Za swoje bezmyślne zachowanie stanie teraz przed sądem
Kompletnym brakiem wyobraźni wykazał się 46-letni mieszkaniec Grudziądza, który bezpodstawnie wezwał policję na interwencję. Mężczyzna swym zachowaniem postawił w stan najwyższej gotowości Wojewódzkie Centrum Powiadamiania Ratunkowego oraz służbę dyżurną grudziądzkiej jednostki policji. Teraz jego postępowanie oceni Sąd.
Do zdarzenia doszło dzisiaj (13.08.2018) we wczesnych godzinach rannych.
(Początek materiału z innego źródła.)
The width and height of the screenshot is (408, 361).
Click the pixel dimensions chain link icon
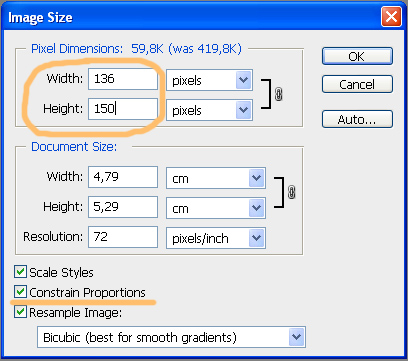[x=279, y=94]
Dyżurny Komendy Miejskiej Policji w Grudziądzu otrzymał zgłoszenie z Wojewódzkiego Centrum Powiadamiania Ratunkowego o rzekomym gwałcie, do którego miało dojść w jednym z mieszkań w centrum miasta. Zgłaszający fakt mężczyzna miał być naocznym świadkiem zdarzenia, podał dokładne dane sprawcy i prosił o pilną interwencję. We wskazane przez niego miejsce, natychmiast został wysłany patrol policji, który nie potwierdził zgłoszenia ani takiego adresu.
Funkcjonariusze za to bardzo szybko ustalili rzeczywiste miejsce, z którego dzwonił zawiadamiający i go tam zastali. Okazał się nim 46-letni grudziądzanin, który po krótkiej chwili przyznał, że fałszywego zgłoszenia dokonał by zemścić się na swoim znajomym, z którym jest obecnie w konflikcie.
Za swoje bezmyślne zachowanie 46-latek stanie teraz przed Sądem. Zgodnie z art. 66 Kodeksu Wykroczeń osoba chcąc wywołać niepotrzebną czynność fałszywym alarmem, informacją lub innym sposobem, wprowadza w błąd instytucję użyteczności publicznej albo inny organ ochrony bezpieczeństwa, porządku publicznego lub zdrowia, podlega karze aresztu, ograniczenia wolności albo grzywny do 1 500 złotych.